(Records from a dataset)
━━━━━━━━━━━━━━━━━━━━━━━━━━━━━━

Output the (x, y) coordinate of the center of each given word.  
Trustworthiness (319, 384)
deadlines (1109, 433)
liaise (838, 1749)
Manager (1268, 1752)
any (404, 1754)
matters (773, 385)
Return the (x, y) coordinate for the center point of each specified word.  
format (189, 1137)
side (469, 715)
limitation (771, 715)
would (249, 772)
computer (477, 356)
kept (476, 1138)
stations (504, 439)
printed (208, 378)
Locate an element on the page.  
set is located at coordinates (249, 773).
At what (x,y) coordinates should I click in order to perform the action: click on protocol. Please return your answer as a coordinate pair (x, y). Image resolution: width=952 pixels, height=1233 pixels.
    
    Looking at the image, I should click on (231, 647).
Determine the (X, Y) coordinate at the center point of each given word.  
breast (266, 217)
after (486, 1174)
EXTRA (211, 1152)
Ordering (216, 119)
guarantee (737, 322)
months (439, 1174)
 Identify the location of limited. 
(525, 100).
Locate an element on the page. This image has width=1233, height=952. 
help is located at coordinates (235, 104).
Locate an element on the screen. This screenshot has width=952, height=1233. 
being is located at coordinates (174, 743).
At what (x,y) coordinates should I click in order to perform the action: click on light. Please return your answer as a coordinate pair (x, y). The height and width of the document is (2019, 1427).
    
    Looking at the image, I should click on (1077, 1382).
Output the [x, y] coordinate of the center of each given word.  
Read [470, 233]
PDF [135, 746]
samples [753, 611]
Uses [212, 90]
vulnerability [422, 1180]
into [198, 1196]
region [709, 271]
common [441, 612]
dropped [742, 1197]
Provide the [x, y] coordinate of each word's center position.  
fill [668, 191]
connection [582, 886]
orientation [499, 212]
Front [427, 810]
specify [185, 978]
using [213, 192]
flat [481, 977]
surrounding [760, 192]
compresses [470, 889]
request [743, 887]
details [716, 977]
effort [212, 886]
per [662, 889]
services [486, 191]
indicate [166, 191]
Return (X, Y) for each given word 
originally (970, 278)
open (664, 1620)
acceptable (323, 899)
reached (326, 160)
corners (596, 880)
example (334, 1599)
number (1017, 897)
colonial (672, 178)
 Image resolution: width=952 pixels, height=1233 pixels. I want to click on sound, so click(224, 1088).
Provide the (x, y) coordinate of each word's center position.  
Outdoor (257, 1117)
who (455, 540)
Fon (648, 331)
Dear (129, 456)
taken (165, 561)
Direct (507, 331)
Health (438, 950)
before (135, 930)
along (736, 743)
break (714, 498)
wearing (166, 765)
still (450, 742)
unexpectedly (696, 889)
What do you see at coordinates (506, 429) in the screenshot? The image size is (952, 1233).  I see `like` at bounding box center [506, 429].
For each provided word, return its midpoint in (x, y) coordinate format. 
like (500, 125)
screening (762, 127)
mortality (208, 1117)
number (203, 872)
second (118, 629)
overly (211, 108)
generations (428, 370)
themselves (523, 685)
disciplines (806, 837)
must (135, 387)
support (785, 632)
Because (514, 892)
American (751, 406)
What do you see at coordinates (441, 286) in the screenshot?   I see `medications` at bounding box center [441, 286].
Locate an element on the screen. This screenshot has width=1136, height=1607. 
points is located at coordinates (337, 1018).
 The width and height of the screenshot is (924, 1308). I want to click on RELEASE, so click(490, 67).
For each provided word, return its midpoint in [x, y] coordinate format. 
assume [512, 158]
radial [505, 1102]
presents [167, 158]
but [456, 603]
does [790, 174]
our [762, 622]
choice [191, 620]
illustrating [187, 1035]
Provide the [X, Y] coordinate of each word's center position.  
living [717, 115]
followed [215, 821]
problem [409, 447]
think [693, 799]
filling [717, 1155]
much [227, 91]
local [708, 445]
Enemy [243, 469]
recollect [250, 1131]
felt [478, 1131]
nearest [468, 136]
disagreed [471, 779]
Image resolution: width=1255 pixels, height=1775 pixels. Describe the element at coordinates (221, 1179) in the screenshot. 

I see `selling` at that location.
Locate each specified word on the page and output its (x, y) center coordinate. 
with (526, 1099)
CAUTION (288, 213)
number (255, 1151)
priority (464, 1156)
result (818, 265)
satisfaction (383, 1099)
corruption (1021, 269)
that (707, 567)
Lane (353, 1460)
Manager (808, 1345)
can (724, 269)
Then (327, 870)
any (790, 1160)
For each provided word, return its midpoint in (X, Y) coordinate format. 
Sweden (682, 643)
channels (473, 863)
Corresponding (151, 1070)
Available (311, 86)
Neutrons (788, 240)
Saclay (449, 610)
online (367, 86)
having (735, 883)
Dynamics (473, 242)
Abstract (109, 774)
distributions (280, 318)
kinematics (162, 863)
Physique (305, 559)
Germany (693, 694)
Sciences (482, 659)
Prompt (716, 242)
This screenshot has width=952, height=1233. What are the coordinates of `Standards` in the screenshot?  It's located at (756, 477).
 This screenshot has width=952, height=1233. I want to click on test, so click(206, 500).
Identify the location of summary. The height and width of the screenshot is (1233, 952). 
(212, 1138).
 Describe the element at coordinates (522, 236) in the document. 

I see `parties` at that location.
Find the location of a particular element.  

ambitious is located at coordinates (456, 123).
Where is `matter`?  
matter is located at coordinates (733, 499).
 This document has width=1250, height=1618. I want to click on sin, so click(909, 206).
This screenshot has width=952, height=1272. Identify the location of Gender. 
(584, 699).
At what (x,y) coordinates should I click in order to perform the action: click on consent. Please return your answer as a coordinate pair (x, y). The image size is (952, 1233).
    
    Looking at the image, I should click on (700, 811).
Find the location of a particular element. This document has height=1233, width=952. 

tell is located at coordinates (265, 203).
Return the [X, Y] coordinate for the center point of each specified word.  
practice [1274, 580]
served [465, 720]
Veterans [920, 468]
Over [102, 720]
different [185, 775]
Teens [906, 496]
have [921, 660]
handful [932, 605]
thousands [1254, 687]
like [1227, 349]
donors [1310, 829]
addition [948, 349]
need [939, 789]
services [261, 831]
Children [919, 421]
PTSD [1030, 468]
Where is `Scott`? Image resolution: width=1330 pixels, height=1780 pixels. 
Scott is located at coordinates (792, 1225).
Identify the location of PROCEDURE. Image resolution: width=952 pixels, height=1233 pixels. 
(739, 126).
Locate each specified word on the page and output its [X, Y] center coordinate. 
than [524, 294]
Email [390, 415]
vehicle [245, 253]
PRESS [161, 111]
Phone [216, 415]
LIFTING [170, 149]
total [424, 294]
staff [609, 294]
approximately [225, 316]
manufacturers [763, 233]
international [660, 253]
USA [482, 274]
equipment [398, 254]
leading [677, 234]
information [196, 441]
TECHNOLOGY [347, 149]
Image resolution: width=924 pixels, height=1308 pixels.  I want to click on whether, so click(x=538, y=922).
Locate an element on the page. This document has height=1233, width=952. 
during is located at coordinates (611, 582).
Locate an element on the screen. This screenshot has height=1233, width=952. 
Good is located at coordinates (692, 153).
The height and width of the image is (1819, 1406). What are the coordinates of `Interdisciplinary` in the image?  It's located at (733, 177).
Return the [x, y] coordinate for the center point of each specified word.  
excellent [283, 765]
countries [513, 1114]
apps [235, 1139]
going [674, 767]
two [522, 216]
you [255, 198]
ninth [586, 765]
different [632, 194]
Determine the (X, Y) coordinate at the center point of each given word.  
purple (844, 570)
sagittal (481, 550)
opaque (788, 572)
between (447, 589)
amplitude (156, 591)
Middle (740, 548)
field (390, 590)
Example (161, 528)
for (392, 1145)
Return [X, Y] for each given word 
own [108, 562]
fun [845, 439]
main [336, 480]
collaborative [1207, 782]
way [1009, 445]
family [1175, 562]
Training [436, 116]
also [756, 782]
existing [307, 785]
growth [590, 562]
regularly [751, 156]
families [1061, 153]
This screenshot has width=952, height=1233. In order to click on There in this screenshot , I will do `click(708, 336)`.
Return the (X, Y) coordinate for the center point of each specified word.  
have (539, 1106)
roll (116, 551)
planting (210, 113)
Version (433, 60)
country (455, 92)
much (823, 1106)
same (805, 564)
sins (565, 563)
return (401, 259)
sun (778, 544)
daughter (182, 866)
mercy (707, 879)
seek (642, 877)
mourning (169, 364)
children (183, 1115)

━━━━━━━━━━━━━━━━━━━━━━━━━━━━━━

## Set exercise
Put everything in the records from the line containing "who (455, 540)" down to the line containing "support (785, 632)", both included, into a Markdown table with the columns Row and Line. Number each row and leave out any blank lines.

## Solution to the problem
| Row | Line |
|---|---|
| 1 | who (455, 540) |
| 2 | Fon (648, 331) |
| 3 | Dear (129, 456) |
| 4 | taken (165, 561) |
| 5 | Direct (507, 331) |
| 6 | Health (438, 950) |
| 7 | before (135, 930) |
| 8 | along (736, 743) |
| 9 | break (714, 498) |
| 10 | wearing (166, 765) |
| 11 | still (450, 742) |
| 12 | unexpectedly (696, 889) |
| 13 | What do you see at coordinates (506, 429) in the screenshot? The image size is (952, 1233).  I see `like` at bounding box center [506, 429]. |
| 14 | For each provided word, return its midpoint in (x, y) coordinate format.  |
| 15 | like (500, 125) |
| 16 | screening (762, 127) |
| 17 | mortality (208, 1117) |
| 18 | number (203, 872) |
| 19 | second (118, 629) |
| 20 | overly (211, 108) |
| 21 | generations (428, 370) |
| 22 | themselves (523, 685) |
| 23 | disciplines (806, 837) |
| 24 | must (135, 387) |
| 25 | support (785, 632) |